Identification of CYP2E1 in marmoset monkey

Abstract

CYP2E1 is the main enzyme responsible for chlorzoxazone 6-hydroxylase activity in human liver. Here, it is shown that marmoset monkey liver microsomal fraction catalyses this reaction at a similar rate and with a similar K m to human liver and that the activity is increased 4-fold in marmosets treated with isoniazid, a known inducer of CYP2E1. This indicates that CYP2E1 is present in marmoset liver. However conversely, an anti-peptide antibody targeted against the C-terminus of human and cynomolgus monkey CYP2E1 (Val–Ile–Pro–Arg–Ser) failed to bind to marmoset monkey hepatic microsomal fraction. To investigate if there is a difference in the C-terminus of CYP2E1 in these species, this region of marmoset CYP2E1 was sequenced following amplification of marmoset liver cDNA with primers selected according to conserved regions identified in human and cynomolgus monkey CYP2E1. It was found that the deduced amino acid sequence of marmoset CYP2E1 in this region is very similar to human CYP2E1, but due to two base differences in the marmoset nucleic acid sequence, the C-terminus of marmoset CYP2E1 is extended by 2 amino acids, i.e. Val–Ile–Pro–Arg–Ser–Ser–Val.
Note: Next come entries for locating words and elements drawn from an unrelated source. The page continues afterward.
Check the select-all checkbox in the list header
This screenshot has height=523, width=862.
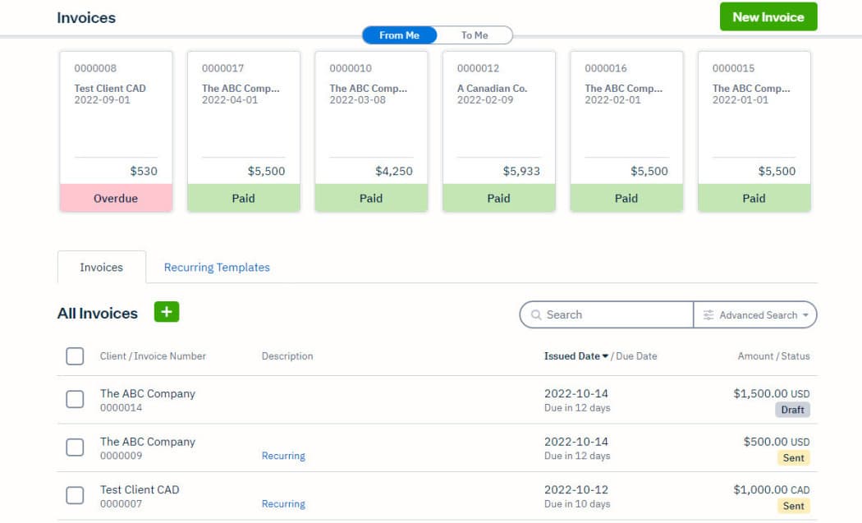click(75, 356)
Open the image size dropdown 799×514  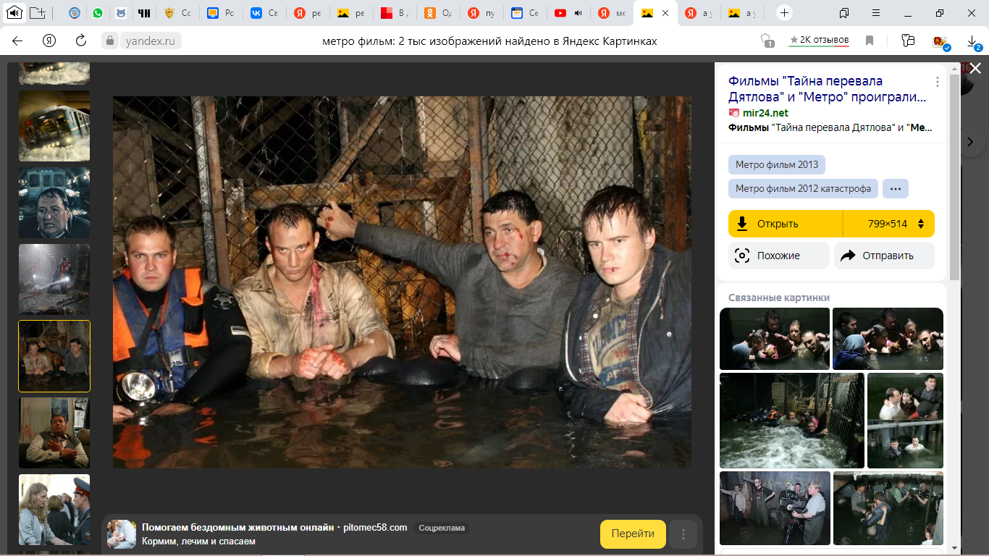tap(889, 224)
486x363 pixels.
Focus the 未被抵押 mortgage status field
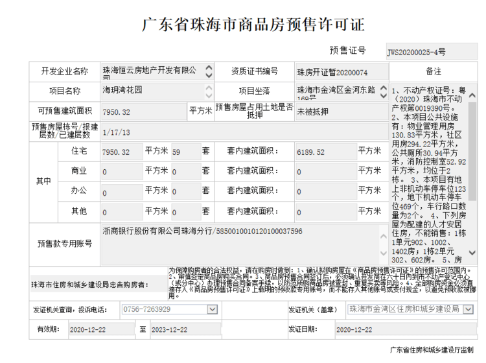pyautogui.click(x=340, y=111)
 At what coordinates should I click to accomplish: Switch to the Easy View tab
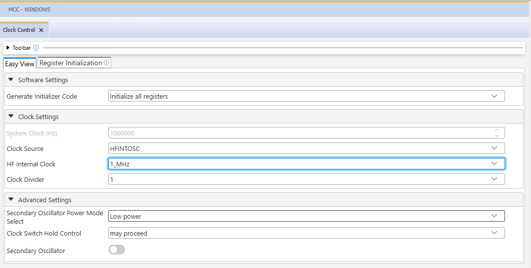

This difference is sufficient to prevent the binding of an antibody raised against the C-terminus of human CYP2E1. The expression of CYP2E1 in the marmoset was confirmed by raising an antibody against the deduced C-terminus of marmoset CYP2E1 (Pro–Arg–Ser–Ser–Val). In immunoblotting, this antibody bound to a single protein of 54 kDa in marmoset liver microsomal fraction. The intensity of the band was increased in isoniazid-treated marmosets, consistent with induction of CYP2E1. The antibody did not recognise human or cynomolgus monkey CYP2E1. This was expected since the immunising peptide sequence does not occur in these enzymes. The results demonstrate the presence of CYP2E1 in marmoset liver and illustrate the importance of the C-terminus for the production of specific antibodies against P450 enzymes.